Photo courtesy of Sisters’ Journey
Sisters’ Journey Survivor of the Month – Andrea Austin-Thompson
Read her story (thanks www.sistersjourney.org)
From a post cancer perspective, writing a synopsis of one’s actual cancer journey can most definitely be cathartic but at the same time not easy at all. In retrospect, I didn’t have time to feel sorry for myself. Was I frightened? I guess you could say I was more like terrified. It was all so surreal. I just wanted to live. The fighter in me came out and I and my family were ready to do whatever I had to do to beat my breast cancer diagnosis.
I am one of four sisters. My sister, Francine, was calling everyone she knew to make sure I got the best team of doctors and medical care. Take it from me, an alpha personality, it wasn’t easy for me to allow others to take over but I had to surrender and let my village of loved ones help me.
Instantaneously, once I accepted my diagnosis I went into automatic survival mode. I had two distinct personalities during this time. Both personalities were synchronized and they were never in conflict with each other. One personality was the warrior who followed a medical regiment to a “T” that included a combination of pain meds, chemotherapy and radiation treatments. Add to this list acupuncture visits, support groups, mental health counseling, gynecology, oncology, and radiology office appointments. Then there was my “can do” personality, which kept my life moving on a regular basis – never skipping a beat as if I wasn’t going through one of the worst nightmares of my life.

Input data -
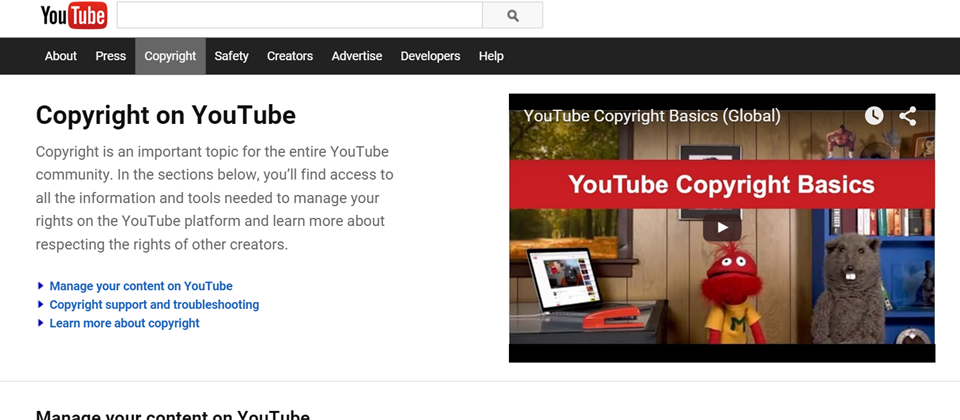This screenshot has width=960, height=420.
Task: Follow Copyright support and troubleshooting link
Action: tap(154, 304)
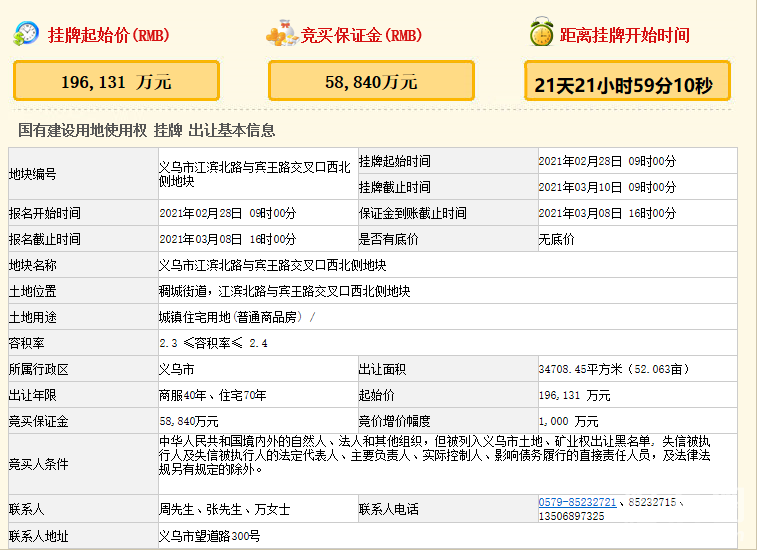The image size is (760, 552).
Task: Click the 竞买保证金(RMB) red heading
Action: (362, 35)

Activity - In the survivor story, what three things does the writer say her medical regimen combined?

Solution to this exercise - Pain meds, chemotherapy, and radiation treatments.